May 17th, 2024

City notebook: Stanfield’s steps up

By COLLIN GALLANT on April 4, 2020.

cgallant@medicinehatnews.com@CollinGallant

My dad was from Cape Breton and for his entire life would settle for nothing less than Stanfield’s long underwear.

That firm employs about 500 workers in Truro, N.S., and kept stubbornly at it even as coal mines and fisheries suffered decades of decline.

It was a point of pride, and dad felt supporting the firm by way of a biannual skivvy purchase was important, a small way to help keep it going.

If only he knew how important.

This week the company announced they will convert production to hospital gowns and other protective garb as part of the effort against COVID-19 – one of many manufacturers across the county to do so.

Hatters were likely imbued with the same sort of pride after hearing last week that this season’s first greenhouse crops were on the way.

The pandemic response is asking many things of citizens and is marshalling resources from our industries.

But, it comes after decades of general worry, but also a general inaction, about the health of the manufacturing landscape in this country.

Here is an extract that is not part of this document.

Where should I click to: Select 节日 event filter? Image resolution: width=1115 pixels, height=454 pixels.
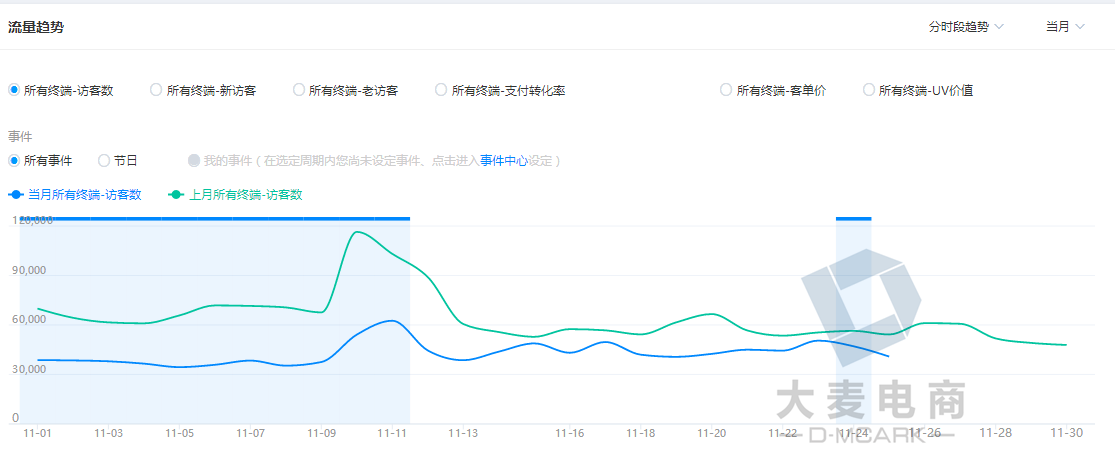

Politics in the Western Hemisphere has been shifted by populist cries about the “hollowing out” of domestic manufacturing.

It’s not new for people to publicly support local products, local jobs and keeping money local, but actual purchasing hinges, more often than we’ll admit, on low-prices, the convenience of online shopping and no-charge, no-fuss shipping.

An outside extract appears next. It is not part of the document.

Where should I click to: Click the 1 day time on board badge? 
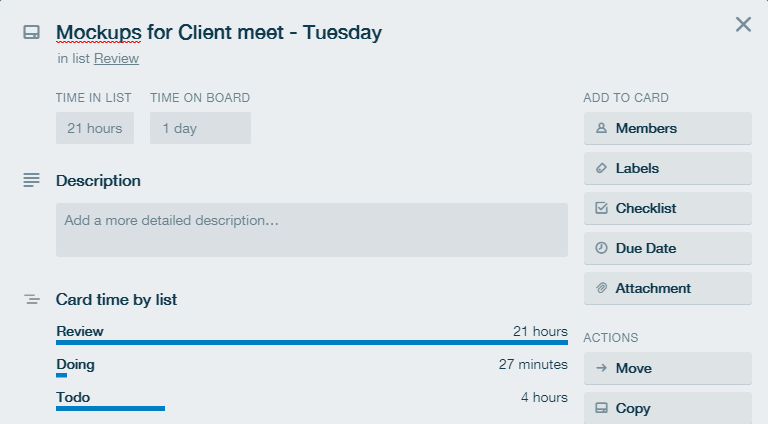click(200, 128)
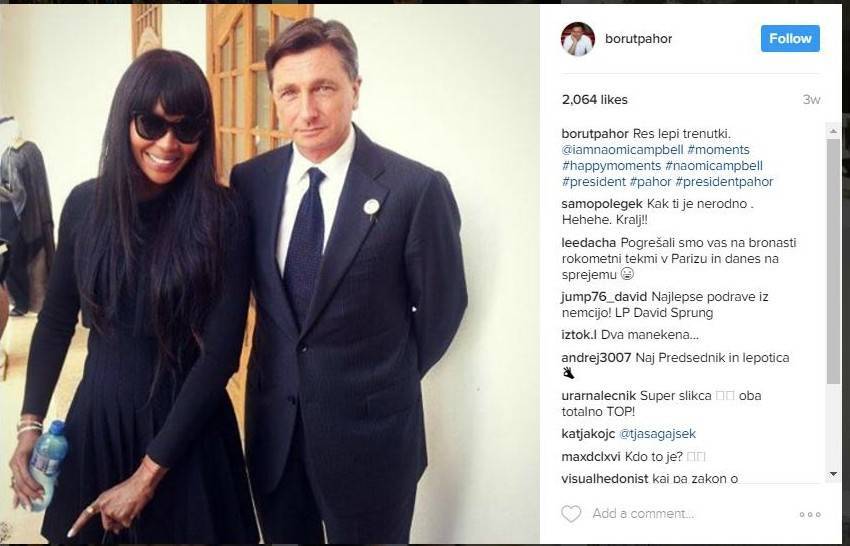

Companies and governments – and consumers, too – seek to keep costs low through centralization, sending production offshore and relying on a global trade network that, now, seems all too tenuous.

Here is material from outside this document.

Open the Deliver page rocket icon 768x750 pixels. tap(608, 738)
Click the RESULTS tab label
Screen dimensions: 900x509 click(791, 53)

And if underwear and green peppers seem frivolous, on Friday, U.S. president Donald Trump moved to restrict exports to Canada of protective gear from the American industrial base.

And as for food production, a great conversation about a “100-mile diet” faded away a few years ago.

The main questions is what we’d be eating if you could only get it from within a reasonable distance.

Locally, there is an abundance of beef, grain, potatoes, sugar, and greenhouse veggies, but the rest of the basket looks pretty bare, and that’s not factoring in processing that is increasingly centralized elsewhere.

That conversation and others should begin anew and with great urgency.

A look ahead

City council will hold its regularly scheduled meeting on Monday, though the public and media members are not allowed to attend.

Instead the proceedings will be live-streamed on the city’s website, the agenda was posted Friday night at http://www.medicinehat.ca (an outline will appear in the News on Monday morning), and reporters will have a conference call with officials afterwards.

This week should also feature the release of the City’s 2019 year-end financial statements.

100 years from now

Medicine Hatters rejected a move to change the city’s name, the News will report on April 4, 2120. As part of weekly plebiscites, citizens voted 2 to 1 against renaming the city as “Hamilton” – a nod to honour the city’s greatest mayor, John Hamill, who was elected to nine consecutive terms in the first half of the 21st century.